Sunday, March 7, 2010

Who's at Fault?

I had a great childhood. Although some would say it wasn't a very typical one. While my siblings were out playing with their friends, I stayed inside with my mother, and watched countless hours of television. For me, the television was my playground. Sounds kind of silly, I'm sure, but it's true.
Now, don't get me wrong, I could have gone out and played with my siblings, and other kids in the neighborhood, but there aren't alot of games for a person on crutches to play.
During my early years, my parents provided a loving home for me and my siblings. And after I was diagnosed with cerebral palsy at the age of two, they began to search for the best medical treatment for me.
While doing so, they also had to deal with people close to them saying that how they were handling my situation wasn't good enough. That if I was in the care of another relative, I would be walking already.
A few years ago, another person told them that if they had consulted the right doctors, that I could have started walking while I was still little.
It was so easy for these people to say these things, everybody thought they had the answer. But the statements they made just caused my parents to second guess themselves.

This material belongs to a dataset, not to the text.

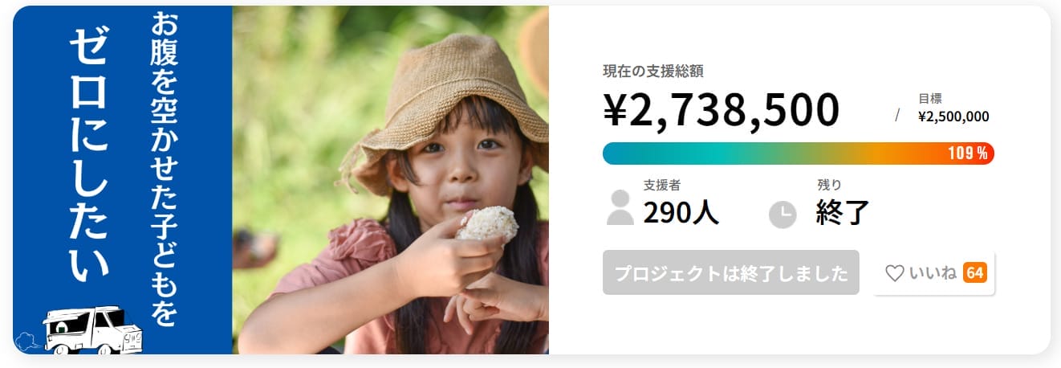The height and width of the screenshot is (368, 1061).
Task: Click the ¥2,500,000 goal amount
Action: click(953, 117)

I was talking with my mother recently, and this subject came up somehow, and she said, "It's no one else's fault, but mine."
She said that maybe if she hadn't smoked while she was pregnant, that maybe I wouldn't be disabled. But, the only reason I have this condition is due to lack of oxygen, which had occurred while my mother was having contractions, which she had no control over.
I will tell all of you reading this, that I am responsible for my not walking while I was younger. There is a reason why I haven't tried as hard as I should have.
The reason is because I am terribly afraid of falling. I don't know how to explain this to people, because it seems strange to people. Except my parents, and siblings.
I will say that no one is really to blame for my condition. It was given to me by God, and it's because of that, that I consider this condition quite a blessing.